UPDATE (Oct. 23, 2015): Earlier this week was “Back to the Future Day,” the exact day and year that Marty McFly time travels to in the iconic 1980s movie trilogy. The film makers celebrated human innovation by imagining a world where people embraced new technology (some that actually did evolve).

But in the real 2015, we have life-saving technology at our disposal that the railroad industry is refusing to adopt. By December 31, 2015, all railroads carrying passengers or hazardous materials were supposed to adopt Positive Train Control (PTC), a system that responds when conductors fail to observe speed limits or other signals. PTC could have prevented the horrific train derailment in Philadelphia this spring that killed 8 passengers and injured over 200 more.

But more than five years after rules requiring these safeguards were issued by the Federal Railroad Administration, railroad companies have petitioned for an extension, complaining about the high cost of installation. Congress added a three-year extension to adopt PTC to the highway funding bill, which would allow companies to apply for an additional two years to install the technology. Given the industry’s already sluggish pace, it may take at least another five years before PTC is installed on the majority of train routes.

In the meantime, railroad profits have skyrocketed due to the increase in oil-by-rail, meaning the industry clearly has available funding to implement the technology. Simultaneously, fiery oil train derailments have increased, providing even greater urgency to adopt PTC. It’s time for the railroad industry to join the future and adopt technology that will save lives.   


Original post from 3-24-2015

Last month, we wrote about the rise in crude oil train accidents and the need to approve federal crude-by-rail safeguards as quickly as possible. These rules, currently under review by the Office of Information and Regulatory Affairs, would require thicker walls on oil tankards and impose speed limits on oil trains.

These are vital safeguards that would improve oil train safety.
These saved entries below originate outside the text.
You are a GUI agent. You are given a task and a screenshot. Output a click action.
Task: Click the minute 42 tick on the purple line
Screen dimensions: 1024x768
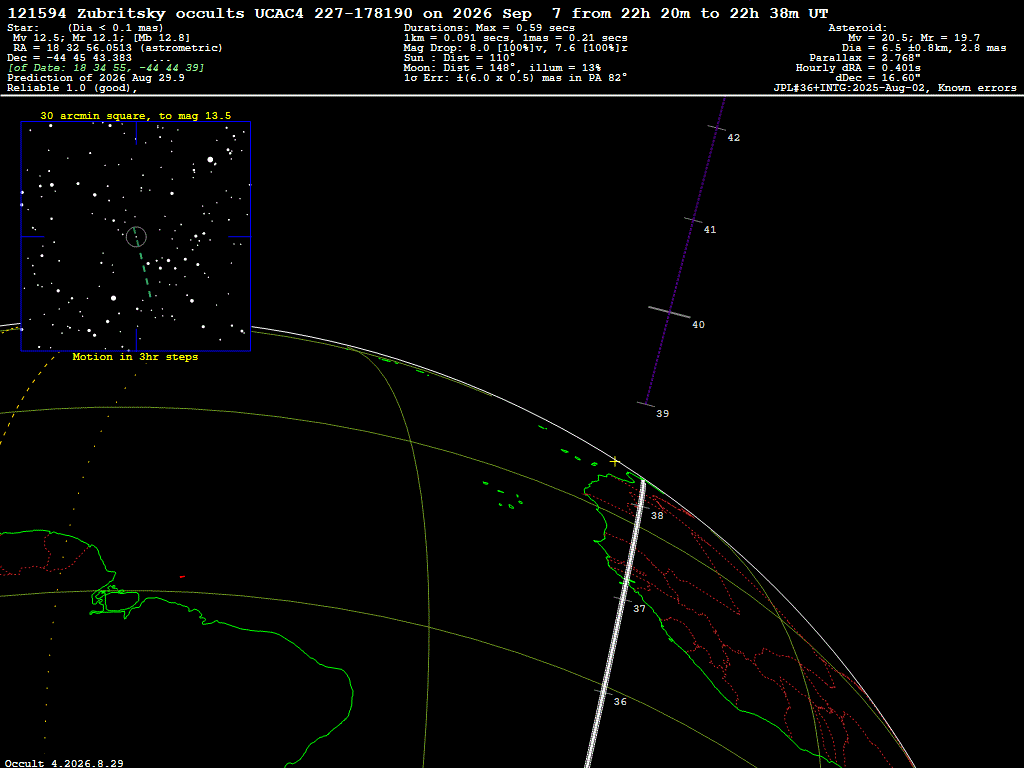coord(717,128)
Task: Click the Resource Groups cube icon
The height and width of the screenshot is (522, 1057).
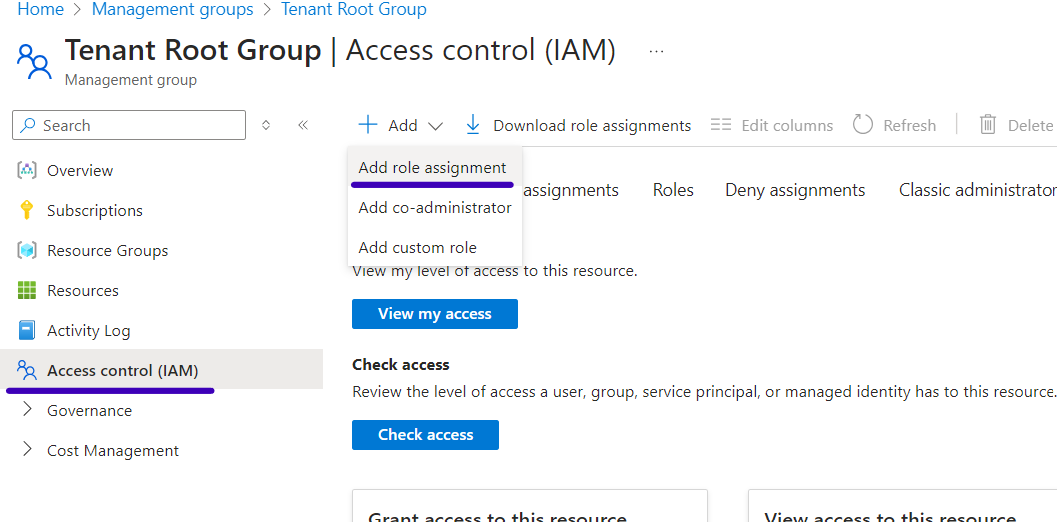Action: click(x=27, y=250)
But they don’t address a factor contributing to 40 percent of rail accidents: human error.

Just as distracted driving can cause road collisions, trains can collide or derail when engineers fail to respond to signals. In 2008, a commuter train collided with a freight train in Chatworth, California, killing 25 people, injuring 102 more, and causing over $12 million in damage. The cause? The commuter train’s engineer was texting on his phone and failed to notice a stop signal at a control point.

We can’t completely eliminate human error, but we can use technology that responds when signals are missed. Positive Train Control (PTC) systems track the movement of trains using GPS. They sense when a train does not respond to speed limits or other signals and reacts by slowing or stopping the train.
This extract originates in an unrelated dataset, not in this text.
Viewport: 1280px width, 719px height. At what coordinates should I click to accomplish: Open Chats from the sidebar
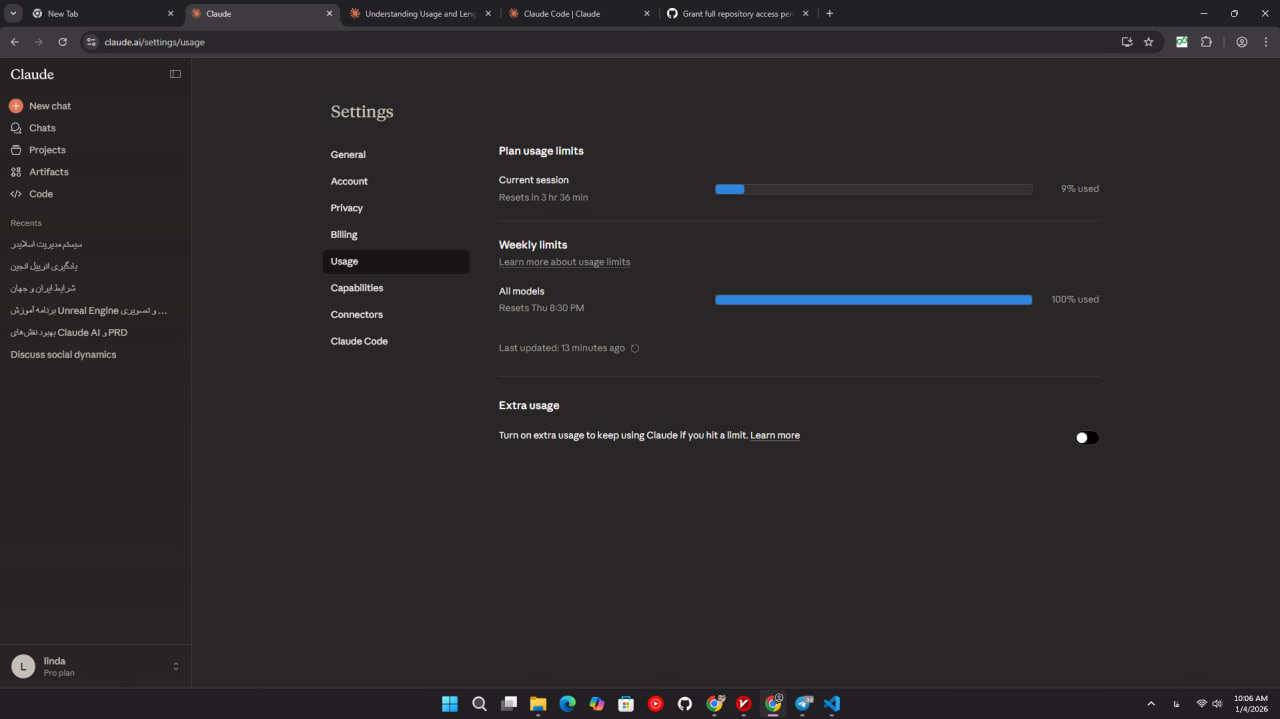click(x=42, y=128)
PTC can’t replace a skilled engineer who can respond quickly to changing situations. But it can intervene when an engineer nods off or otherwise fails to react. PTC is already being used in the Northeast Corridor and on some European rail lines. 

After the 2008 Chatsworth collision, Congress passed the Rail Safety Improvement Act of 2008, which required that PTC be adopted for all rail lines with passenger service or freight trains carrying hazardous materials and gave rail companies until the end of 2015 to implement the technology.

Just nine months from the deadline, the railroad industry is begging for more time.

The Association of American Railroads (the railroad industry’s lobbying arm) says that the industry has already spent $5 billion dollars to invest in PTC. They claim they need an additional $10 billion in order to meet the 2008 bill’s requirements – and that they cannot accomplish this before the year’s end. Congress has responded with a bill that would extend the deadline for adopting PTC to 2020.

But each year of delay increases the number of preventable train fatalities.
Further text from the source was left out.